It offers insights on latest home sales numbers
Home sales activity is now gradually stabilizing in most Canadian markets after substantial decelerations through the spring and summer amid the central bank’s interest rate hikes, according to RBC Economics.
“Nationwide activity even picked up slightly on a month-to-month basis for the second time in three months in December (up 1.3%),” RBC said in its new analysis. “Activity is levelling off in the majority of local markets, including Victoria, Vancouver (and the rest of Lower Mainland BC), Calgary, Edmonton, Toronto (and the rest of southern Ontario) and Atlantic Canada.”
“Only a few pockets in the Prairies and Quebec maintained a lower trajectory in the latter stages of 2022. But for Regina and Saskatoon, home resales remain solid despite the softening, still tracking well above pre-pandemic levels.”
The trends are consistent with RBC’s predictions that “a cyclical bottom” is just beyond the horizon, “likely in early-2023.”
However, home prices – despite declining for the 10th consecutive month with a 1.6% drop in December – will not likely stabilize as quickly.

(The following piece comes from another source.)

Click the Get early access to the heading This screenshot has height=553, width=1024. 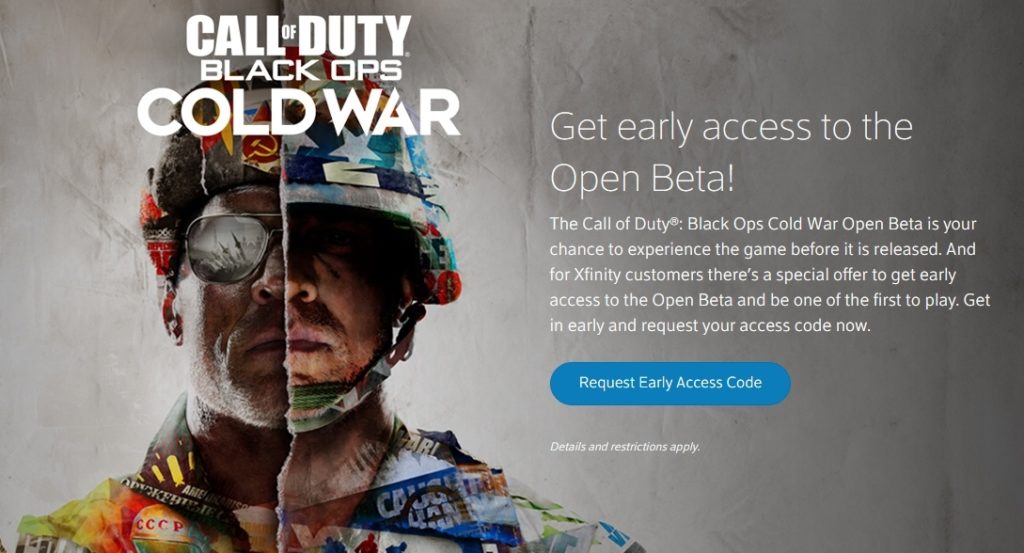[x=731, y=127]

“We think it will continue to slide until spring at the earliest as poor affordability continues to weigh heavily on buyers,” RBC said. “Another likely rate hike from the Bank of Canada later this month could make things even more challenging for some. Still, we think the pace of price declines will continue to ease gradually thanks to stable demand-supply conditions.”
At the same time, more listings are likely to pop up in the very near future.
“Higher interest rates may also press a number of current owners to sell if mortgage payments become unmanageable,” RBC warned.